● **Exercise**:
Using the listing below, retype exactly the lines starting at the one with "Task: Click the Sheriff's" and ending at the one with "Select the radio", and include both.
__________________________________________________
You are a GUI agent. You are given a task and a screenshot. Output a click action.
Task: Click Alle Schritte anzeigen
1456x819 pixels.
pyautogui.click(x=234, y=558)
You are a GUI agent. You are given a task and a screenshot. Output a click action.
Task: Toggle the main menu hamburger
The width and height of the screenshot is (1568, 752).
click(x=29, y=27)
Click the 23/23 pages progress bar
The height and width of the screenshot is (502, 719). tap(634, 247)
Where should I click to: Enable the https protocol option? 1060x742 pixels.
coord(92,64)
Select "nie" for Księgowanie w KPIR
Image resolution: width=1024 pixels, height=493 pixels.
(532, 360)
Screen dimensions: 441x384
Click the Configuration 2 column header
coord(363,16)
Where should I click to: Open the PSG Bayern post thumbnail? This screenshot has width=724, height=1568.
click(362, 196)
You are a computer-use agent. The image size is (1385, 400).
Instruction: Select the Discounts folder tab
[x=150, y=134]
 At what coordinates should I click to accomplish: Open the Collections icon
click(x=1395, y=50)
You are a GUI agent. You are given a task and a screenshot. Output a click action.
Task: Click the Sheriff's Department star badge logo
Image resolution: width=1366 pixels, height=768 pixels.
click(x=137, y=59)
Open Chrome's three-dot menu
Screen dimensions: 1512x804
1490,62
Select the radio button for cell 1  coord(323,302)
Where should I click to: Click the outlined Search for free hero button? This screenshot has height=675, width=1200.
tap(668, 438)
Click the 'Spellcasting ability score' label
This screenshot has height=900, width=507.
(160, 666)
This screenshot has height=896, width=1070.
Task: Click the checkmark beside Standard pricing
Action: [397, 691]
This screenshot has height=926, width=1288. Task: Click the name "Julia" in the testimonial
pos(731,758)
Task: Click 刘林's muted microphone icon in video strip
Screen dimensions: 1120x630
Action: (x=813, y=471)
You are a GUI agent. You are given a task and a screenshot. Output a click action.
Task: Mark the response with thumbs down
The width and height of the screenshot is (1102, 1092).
__________________________________________________
● **Exercise result**:
Task: Click the Sheriff's Department star badge logo
Image resolution: width=1366 pixels, height=768 pixels.
click(x=137, y=59)
Open Chrome's three-dot menu
Screen dimensions: 1512x804
1490,62
Select the radio button for cell 1  coord(323,302)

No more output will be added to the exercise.